A block of data:

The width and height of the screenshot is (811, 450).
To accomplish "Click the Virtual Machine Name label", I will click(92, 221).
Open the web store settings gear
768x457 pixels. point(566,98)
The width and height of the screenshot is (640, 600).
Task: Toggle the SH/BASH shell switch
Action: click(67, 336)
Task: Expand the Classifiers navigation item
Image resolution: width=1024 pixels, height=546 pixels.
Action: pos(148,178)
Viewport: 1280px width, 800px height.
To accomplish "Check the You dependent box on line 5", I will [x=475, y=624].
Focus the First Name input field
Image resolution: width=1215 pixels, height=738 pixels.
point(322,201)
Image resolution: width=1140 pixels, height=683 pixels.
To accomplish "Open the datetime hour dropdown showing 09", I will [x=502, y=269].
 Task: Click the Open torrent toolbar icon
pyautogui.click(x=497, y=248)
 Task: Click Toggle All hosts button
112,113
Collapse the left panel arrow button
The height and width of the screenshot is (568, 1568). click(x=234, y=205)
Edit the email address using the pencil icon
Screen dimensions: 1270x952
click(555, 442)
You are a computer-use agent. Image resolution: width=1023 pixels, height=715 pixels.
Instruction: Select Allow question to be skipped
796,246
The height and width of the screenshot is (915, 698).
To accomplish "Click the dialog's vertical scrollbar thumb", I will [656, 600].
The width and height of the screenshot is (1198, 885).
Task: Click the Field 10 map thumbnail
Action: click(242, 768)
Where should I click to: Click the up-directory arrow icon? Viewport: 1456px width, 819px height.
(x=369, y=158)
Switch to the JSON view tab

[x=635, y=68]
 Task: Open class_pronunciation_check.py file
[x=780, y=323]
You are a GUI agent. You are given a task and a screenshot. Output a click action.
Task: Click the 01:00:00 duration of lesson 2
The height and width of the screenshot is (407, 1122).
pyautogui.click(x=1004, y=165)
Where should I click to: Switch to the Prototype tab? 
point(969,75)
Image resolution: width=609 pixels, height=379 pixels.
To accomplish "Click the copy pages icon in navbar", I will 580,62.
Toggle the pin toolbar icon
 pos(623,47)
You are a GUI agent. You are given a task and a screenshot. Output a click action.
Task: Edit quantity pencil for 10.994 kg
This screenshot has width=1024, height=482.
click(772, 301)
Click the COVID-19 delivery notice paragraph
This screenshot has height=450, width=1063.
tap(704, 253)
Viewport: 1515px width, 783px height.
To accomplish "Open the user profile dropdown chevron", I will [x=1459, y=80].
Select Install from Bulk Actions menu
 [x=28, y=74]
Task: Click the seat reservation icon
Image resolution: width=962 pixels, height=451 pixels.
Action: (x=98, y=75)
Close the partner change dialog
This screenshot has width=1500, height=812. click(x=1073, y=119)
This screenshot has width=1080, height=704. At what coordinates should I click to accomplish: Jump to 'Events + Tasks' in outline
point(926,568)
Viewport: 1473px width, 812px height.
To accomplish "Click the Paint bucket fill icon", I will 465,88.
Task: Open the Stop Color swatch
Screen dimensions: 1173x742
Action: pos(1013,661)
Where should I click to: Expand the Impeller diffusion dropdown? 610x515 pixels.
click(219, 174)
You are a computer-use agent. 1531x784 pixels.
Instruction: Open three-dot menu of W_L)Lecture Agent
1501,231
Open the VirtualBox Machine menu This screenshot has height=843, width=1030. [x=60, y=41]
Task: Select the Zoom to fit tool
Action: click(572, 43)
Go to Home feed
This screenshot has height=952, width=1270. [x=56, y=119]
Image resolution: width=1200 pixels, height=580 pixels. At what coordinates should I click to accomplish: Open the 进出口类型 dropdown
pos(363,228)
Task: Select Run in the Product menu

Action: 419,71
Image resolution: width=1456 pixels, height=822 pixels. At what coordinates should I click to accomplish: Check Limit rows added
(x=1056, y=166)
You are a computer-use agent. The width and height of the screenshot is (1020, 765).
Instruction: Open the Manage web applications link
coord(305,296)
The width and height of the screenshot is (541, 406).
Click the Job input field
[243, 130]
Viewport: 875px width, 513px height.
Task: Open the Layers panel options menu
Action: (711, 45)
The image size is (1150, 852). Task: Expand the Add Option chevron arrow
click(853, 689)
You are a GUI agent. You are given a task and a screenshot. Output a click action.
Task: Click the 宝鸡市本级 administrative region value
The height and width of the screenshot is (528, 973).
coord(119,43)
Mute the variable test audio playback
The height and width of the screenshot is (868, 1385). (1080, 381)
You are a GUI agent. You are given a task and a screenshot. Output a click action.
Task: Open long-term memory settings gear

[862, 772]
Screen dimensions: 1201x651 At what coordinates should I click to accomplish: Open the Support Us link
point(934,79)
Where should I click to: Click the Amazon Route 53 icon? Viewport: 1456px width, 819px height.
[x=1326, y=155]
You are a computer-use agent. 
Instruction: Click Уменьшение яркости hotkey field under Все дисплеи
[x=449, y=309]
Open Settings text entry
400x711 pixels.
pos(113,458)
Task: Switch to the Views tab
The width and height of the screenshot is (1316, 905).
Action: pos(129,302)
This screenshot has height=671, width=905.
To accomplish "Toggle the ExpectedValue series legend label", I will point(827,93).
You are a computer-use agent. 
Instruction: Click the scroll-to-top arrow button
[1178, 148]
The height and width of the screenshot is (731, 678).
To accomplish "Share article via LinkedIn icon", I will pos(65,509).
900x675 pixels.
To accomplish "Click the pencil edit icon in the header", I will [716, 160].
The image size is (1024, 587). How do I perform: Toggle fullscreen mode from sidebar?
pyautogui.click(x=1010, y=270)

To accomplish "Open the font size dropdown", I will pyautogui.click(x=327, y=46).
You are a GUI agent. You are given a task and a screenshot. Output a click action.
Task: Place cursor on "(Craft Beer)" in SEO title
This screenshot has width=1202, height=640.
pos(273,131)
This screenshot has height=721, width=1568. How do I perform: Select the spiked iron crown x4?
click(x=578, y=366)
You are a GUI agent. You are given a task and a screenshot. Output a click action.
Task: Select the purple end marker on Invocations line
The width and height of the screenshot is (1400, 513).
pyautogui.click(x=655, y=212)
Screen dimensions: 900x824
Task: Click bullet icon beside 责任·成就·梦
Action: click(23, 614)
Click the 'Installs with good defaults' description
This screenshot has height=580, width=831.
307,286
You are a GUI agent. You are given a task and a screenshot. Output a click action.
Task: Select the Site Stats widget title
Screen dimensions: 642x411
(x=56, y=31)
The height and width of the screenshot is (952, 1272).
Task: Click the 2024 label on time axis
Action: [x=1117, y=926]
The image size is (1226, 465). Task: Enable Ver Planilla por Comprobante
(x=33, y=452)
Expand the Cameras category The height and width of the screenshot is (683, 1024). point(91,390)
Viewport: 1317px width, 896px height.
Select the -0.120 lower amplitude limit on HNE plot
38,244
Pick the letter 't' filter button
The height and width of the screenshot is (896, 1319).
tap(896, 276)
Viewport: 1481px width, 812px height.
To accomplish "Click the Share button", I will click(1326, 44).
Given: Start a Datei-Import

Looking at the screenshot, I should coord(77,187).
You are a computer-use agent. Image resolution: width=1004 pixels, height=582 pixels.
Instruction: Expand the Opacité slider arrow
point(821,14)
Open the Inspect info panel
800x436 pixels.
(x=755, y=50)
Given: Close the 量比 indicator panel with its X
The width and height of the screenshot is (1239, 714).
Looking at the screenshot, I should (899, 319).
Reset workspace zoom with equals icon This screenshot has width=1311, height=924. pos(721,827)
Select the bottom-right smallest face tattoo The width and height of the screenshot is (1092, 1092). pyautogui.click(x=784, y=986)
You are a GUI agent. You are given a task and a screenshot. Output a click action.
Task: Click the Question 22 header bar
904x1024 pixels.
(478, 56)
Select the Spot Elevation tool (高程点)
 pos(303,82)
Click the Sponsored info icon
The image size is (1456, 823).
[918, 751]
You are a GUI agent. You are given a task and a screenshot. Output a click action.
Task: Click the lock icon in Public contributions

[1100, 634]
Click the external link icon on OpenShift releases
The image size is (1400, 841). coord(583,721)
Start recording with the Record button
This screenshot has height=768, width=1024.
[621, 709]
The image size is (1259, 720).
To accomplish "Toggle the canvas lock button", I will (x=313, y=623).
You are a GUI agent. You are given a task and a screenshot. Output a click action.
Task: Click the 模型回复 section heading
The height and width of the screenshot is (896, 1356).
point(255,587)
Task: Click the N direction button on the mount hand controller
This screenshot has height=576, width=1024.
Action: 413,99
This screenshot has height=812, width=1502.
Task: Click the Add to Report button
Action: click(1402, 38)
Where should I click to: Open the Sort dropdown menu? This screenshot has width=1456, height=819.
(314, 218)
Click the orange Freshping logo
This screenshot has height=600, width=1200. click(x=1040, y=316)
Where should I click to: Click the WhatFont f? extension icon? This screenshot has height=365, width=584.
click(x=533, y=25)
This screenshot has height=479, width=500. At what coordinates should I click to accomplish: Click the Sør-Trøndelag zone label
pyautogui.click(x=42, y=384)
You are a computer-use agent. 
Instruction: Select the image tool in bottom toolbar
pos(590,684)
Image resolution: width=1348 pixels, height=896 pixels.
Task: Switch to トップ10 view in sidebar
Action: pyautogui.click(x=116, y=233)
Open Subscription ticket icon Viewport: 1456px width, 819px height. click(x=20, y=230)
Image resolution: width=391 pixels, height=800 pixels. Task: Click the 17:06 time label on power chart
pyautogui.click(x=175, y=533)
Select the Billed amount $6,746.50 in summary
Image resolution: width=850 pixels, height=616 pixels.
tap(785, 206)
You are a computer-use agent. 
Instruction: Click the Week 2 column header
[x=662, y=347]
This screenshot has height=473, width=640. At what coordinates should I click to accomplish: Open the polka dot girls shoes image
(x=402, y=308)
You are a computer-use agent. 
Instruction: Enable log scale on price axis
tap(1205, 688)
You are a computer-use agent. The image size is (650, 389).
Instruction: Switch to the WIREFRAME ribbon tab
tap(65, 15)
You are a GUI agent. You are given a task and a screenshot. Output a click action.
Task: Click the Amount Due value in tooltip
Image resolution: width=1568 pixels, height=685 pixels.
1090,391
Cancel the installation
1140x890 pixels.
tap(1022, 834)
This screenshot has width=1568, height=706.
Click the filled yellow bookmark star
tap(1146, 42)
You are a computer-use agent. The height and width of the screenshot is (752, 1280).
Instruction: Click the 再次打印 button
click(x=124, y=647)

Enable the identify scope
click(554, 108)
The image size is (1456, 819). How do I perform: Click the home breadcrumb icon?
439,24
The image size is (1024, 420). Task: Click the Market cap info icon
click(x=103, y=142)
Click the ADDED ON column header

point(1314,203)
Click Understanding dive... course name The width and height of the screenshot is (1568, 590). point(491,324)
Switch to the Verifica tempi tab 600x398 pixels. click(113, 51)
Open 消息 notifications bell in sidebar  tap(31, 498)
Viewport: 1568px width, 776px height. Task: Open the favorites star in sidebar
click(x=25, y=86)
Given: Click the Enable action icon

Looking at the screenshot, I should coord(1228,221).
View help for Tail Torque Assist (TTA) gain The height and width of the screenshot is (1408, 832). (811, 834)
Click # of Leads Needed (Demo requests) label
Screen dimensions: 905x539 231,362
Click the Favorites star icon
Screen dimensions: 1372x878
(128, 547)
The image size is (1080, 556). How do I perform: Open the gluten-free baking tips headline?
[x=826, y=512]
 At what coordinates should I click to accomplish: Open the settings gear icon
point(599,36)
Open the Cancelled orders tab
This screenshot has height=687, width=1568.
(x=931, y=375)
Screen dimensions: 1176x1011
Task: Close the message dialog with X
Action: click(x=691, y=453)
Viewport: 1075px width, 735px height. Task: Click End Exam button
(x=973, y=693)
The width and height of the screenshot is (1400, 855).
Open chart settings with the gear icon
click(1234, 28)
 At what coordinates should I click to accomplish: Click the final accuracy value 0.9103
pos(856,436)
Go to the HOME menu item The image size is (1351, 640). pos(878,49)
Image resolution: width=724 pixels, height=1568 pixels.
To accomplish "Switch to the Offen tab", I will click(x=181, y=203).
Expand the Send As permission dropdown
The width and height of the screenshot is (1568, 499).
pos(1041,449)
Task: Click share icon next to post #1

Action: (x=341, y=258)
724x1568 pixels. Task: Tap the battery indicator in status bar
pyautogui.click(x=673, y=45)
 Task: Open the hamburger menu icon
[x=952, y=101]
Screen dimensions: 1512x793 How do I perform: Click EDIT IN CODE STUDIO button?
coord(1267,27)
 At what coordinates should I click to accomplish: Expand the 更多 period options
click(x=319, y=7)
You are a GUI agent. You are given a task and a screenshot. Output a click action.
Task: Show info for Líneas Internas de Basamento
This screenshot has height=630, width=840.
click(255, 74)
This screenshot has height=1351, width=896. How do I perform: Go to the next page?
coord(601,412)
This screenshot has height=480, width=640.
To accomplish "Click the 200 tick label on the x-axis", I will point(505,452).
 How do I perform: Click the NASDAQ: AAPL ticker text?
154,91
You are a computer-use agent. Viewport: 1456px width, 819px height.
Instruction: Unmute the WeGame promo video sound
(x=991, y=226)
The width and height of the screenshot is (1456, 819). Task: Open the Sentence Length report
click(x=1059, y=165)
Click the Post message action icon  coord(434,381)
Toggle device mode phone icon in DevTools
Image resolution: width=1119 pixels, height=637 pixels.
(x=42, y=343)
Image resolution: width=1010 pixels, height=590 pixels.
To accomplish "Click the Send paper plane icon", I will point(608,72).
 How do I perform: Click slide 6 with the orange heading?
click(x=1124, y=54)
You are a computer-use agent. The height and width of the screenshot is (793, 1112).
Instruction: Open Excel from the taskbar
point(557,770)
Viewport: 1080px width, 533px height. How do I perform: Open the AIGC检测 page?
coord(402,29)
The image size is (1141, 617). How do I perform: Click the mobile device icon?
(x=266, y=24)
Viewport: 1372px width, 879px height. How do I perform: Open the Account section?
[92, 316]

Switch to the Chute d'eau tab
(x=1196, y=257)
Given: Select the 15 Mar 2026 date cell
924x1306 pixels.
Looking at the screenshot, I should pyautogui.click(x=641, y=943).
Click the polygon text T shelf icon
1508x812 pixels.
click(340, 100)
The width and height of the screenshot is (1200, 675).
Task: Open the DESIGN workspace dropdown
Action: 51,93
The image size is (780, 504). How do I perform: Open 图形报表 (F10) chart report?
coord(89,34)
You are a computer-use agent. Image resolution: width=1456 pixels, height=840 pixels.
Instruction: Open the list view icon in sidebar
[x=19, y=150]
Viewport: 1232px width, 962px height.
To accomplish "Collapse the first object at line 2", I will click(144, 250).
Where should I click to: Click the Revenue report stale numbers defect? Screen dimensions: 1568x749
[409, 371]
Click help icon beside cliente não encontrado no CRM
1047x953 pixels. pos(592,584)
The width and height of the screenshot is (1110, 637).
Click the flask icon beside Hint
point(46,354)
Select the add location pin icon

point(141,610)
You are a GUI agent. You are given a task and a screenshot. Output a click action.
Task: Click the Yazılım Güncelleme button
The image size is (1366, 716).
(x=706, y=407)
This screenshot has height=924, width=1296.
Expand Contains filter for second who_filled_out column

**Written request**
Convert the listing, from its first line through the line containing "Action: click(67, 336)", into a Markdown table with the columns Row and Line. Number each row, and leave out any blank lines.

**Output of the task**
| Row | Line |
|---|---|
| 1 | The width and height of the screenshot is (811, 450). |
| 2 | To accomplish "Click the Virtual Machine Name label", I will click(92, 221). |
| 3 | Open the web store settings gear |
| 4 | 768x457 pixels. point(566,98) |
| 5 | The width and height of the screenshot is (640, 600). |
| 6 | Task: Toggle the SH/BASH shell switch |
| 7 | Action: click(67, 336) |